Beyond being studied as an excipient material itself, MCC also plays several highly practical roles in laboratories:
1. Model substrate for cellulase/cellulose degradation studies
- Many papers and experimental setups use Avicel (MCC) as a high-crystallinity cellulose substrate to study how pretreatment affects enzymatic hydrolysis kinetics.
2. Substrate for enzyme activity assays (especially for evaluating hydrolysis of insoluble cellulose)
- For example, some commercial methods use “Azo-Avicel” (dyed MCC) as a potential assay substrate for endo-cellulase and related enzymes, noting that MCC, due to its higher crystallinity, is typically more resistant to hydrolysis.
3. Carrier/adsorbent material and reference standard
- MCC is porous and hydroxyl-rich, and is often used in adsorption, dispersion, composite filling, and surface-modification studies as a reference material (particularly suitable for teaching and methodological validation).

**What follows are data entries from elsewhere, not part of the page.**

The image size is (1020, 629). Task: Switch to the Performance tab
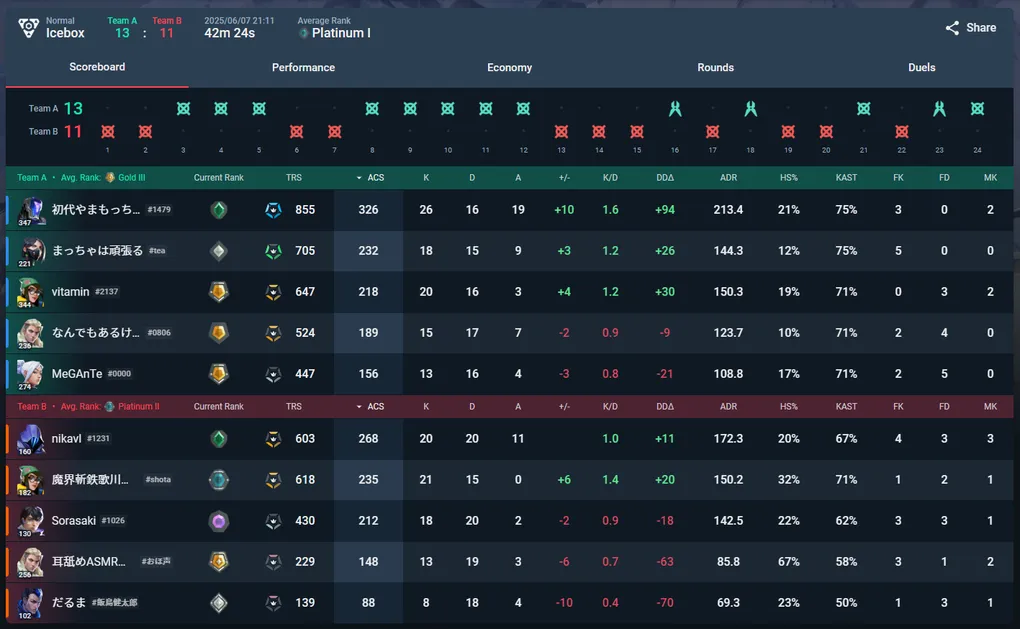pyautogui.click(x=303, y=68)
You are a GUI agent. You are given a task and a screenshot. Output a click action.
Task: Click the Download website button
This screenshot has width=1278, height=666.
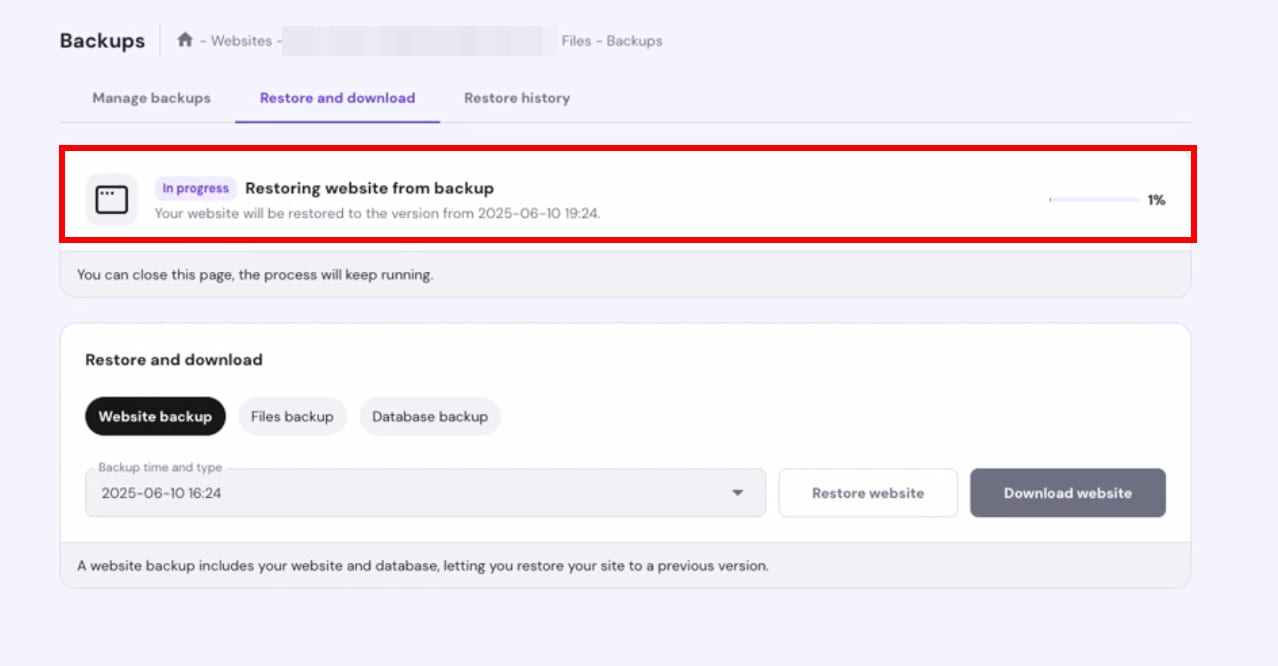click(1067, 493)
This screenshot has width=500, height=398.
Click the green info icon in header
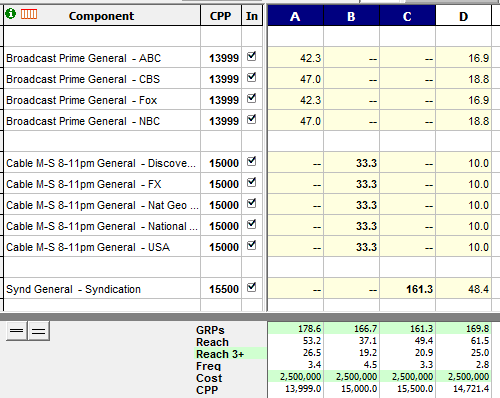(x=11, y=14)
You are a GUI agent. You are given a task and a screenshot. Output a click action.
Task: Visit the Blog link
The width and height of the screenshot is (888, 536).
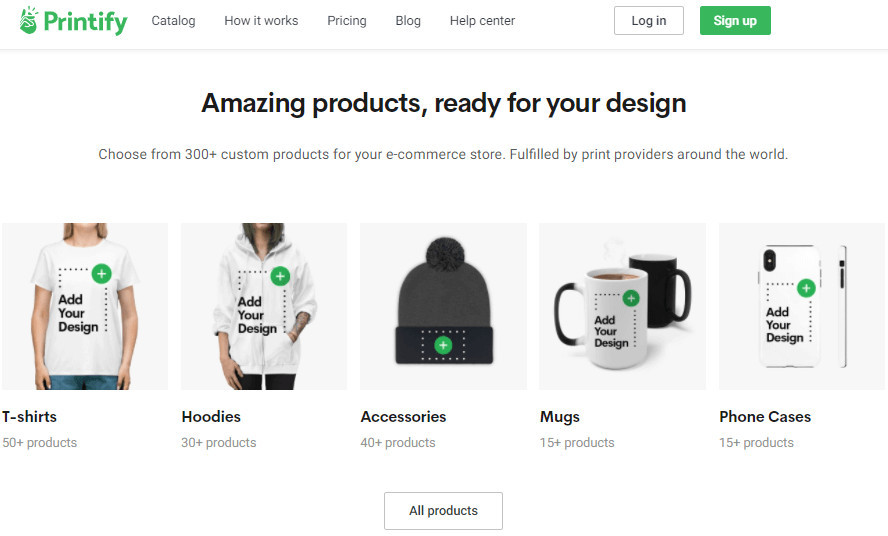click(x=408, y=21)
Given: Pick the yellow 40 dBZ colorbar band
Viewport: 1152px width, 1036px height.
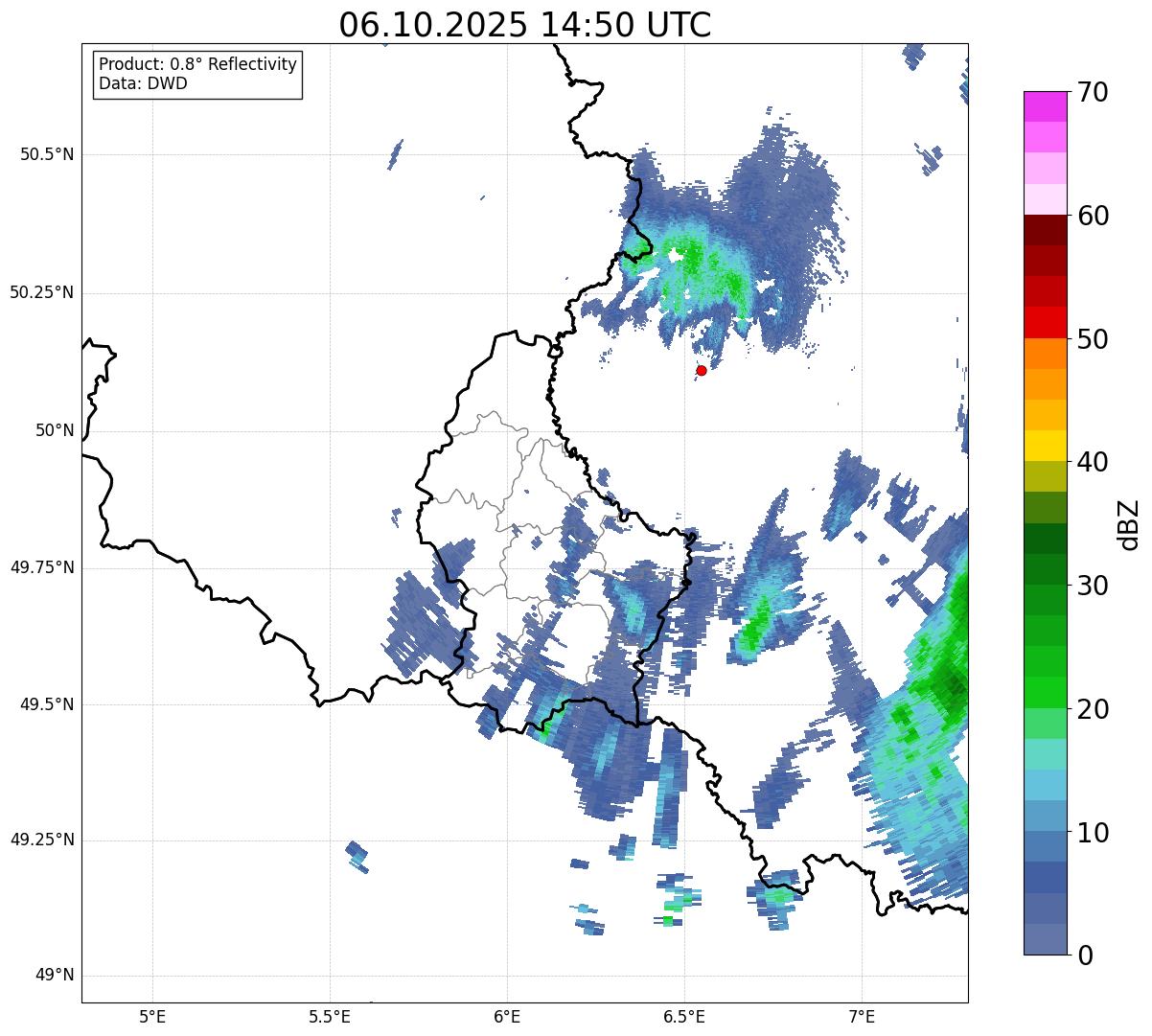Looking at the screenshot, I should coord(1045,446).
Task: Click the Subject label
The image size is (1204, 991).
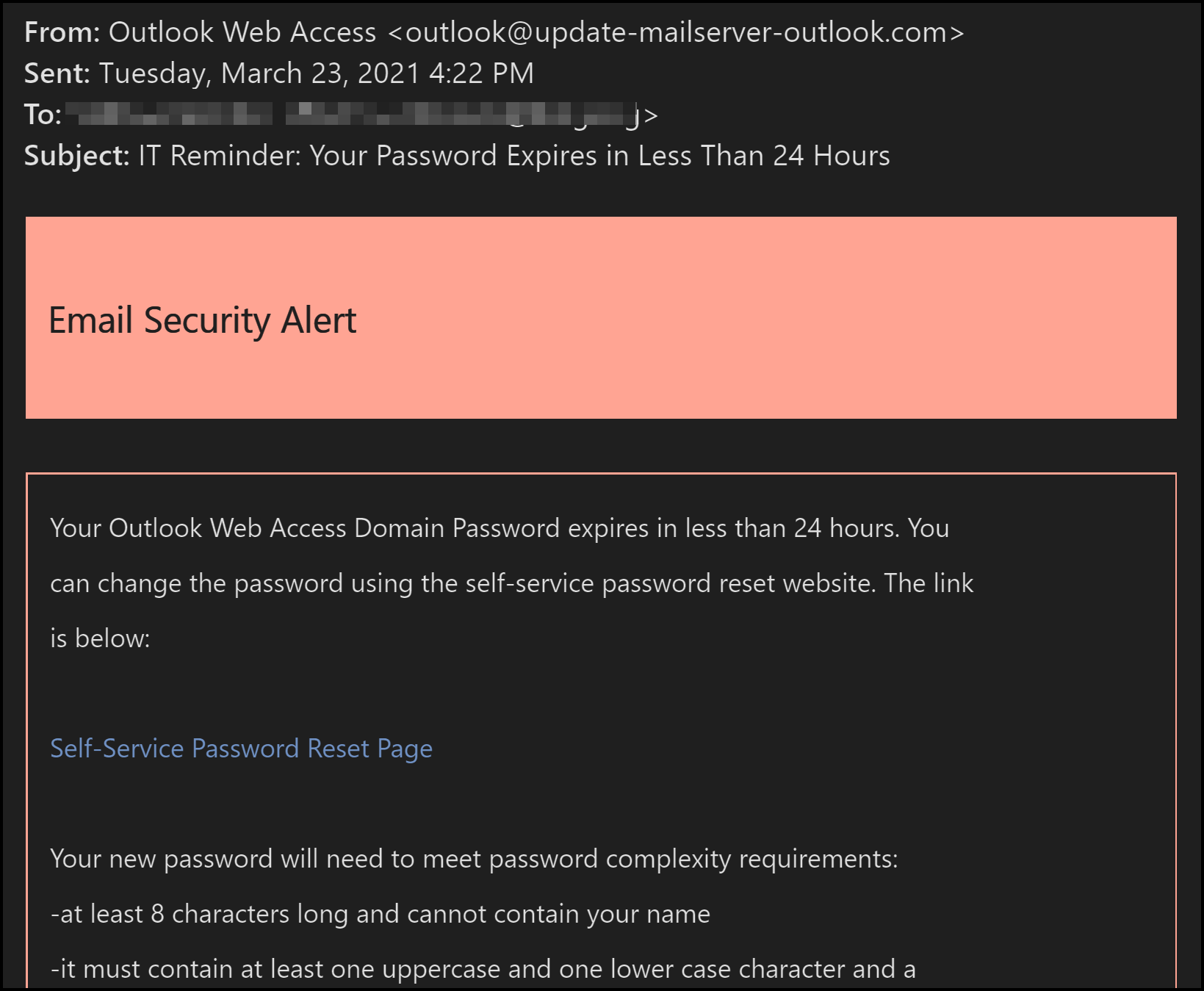Action: tap(77, 156)
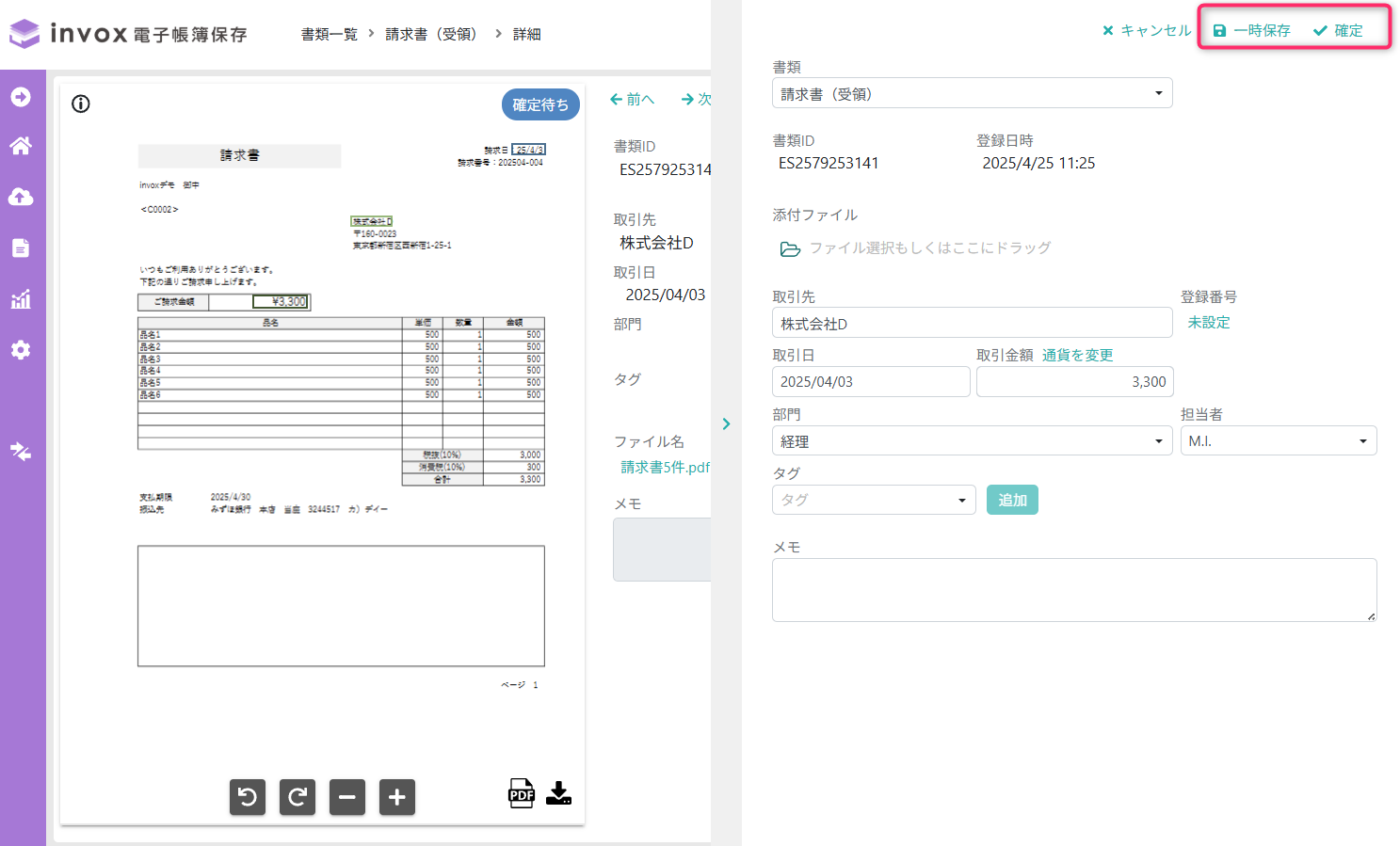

Process / Pain Point → Recommended MCC Type
Process / Use Scenario | Common Pain Points | Recommended MCC Direction | Notes (How to judge whether you selected correctly) |
Direct compression (DC) | Insufficient powder compressibility, inadequate tablet hardness, narrow process window | Pharmacopoeial/regulatory MCC (for direct compression) → (if flow is poor) silicified/flow-enhancing co-processed MCC | MCC is widely used in direct compression; the core value is “strong dry binding and direct-compression tabletability.” |
Compression after wet granulation | Unstable granule formation; difficult balance between tablet strength and disintegration | MCC as diluent/backbone + (as needed) disintegrant combination | MCC acts as a backbone/base excipient; performance is balanced through disintegrants/lubricants |
Dry granulation/roller compaction | Post-compaction granule strength and compressibility; fines recycle | Focus on MCC grades with more stable “particle size/density/flow,” or flow-aid co-processed systems | Key metrics: density, PSD, and flow; avoid batch variability causing roller-compaction instability |
Coating cores/multiparticulate systems | Need regular spherical carriers, uniform coating, stable drug-layer deposition | Spherical/pellet MCC carriers (spheres/pellets) | Key criteria: sphericity, particle-size range, bulk density, and abrasion resistance |
Suspensions/colloidal systems (food/oral liquids/personal care) | Fast sedimentation, phase separation, insufficient thixotropy | Colloidal MCC or MCC+CMC-Na co-processed systems | Single MCC powder is often a “dispersion,” whereas colloidal/co-processed systems are better at building stable structural networks |
Powder flow aid/anti-caking demand | Poor flow, bridging, unstable feeding/discharge | Silicified / colloidal silica co-processed MCC, or additional flow aids | Goal: improve flow and anti-caking; JECFA also lists anti-caking/dispersion functions |
Research: cellulase hydrolysis/pretreatment | Need a stable “high-crystallinity cellulose model substrate” | MCC (as model substrate) | MCC is often used as a model insoluble cellulose substrate for pretreatment/hydrolysis kinetics comparisons (pay attention to batch consistency) |
Research: composites/surface modification | Difficult dispersion, poor interfacial compatibility | Choose MCC with particle size/surface properties better matched to the system; perform surface modification if necessary | Focus on particle size, specific surface area, moisture, and dispersion strategy; avoid applying “pharma direct-compression logic” directly to materials systems |
Use Notes and Safety Considerations
- Hygroscopicity and storage: MCC is stable but somewhat hygroscopic; store sealed in a cool, dry place.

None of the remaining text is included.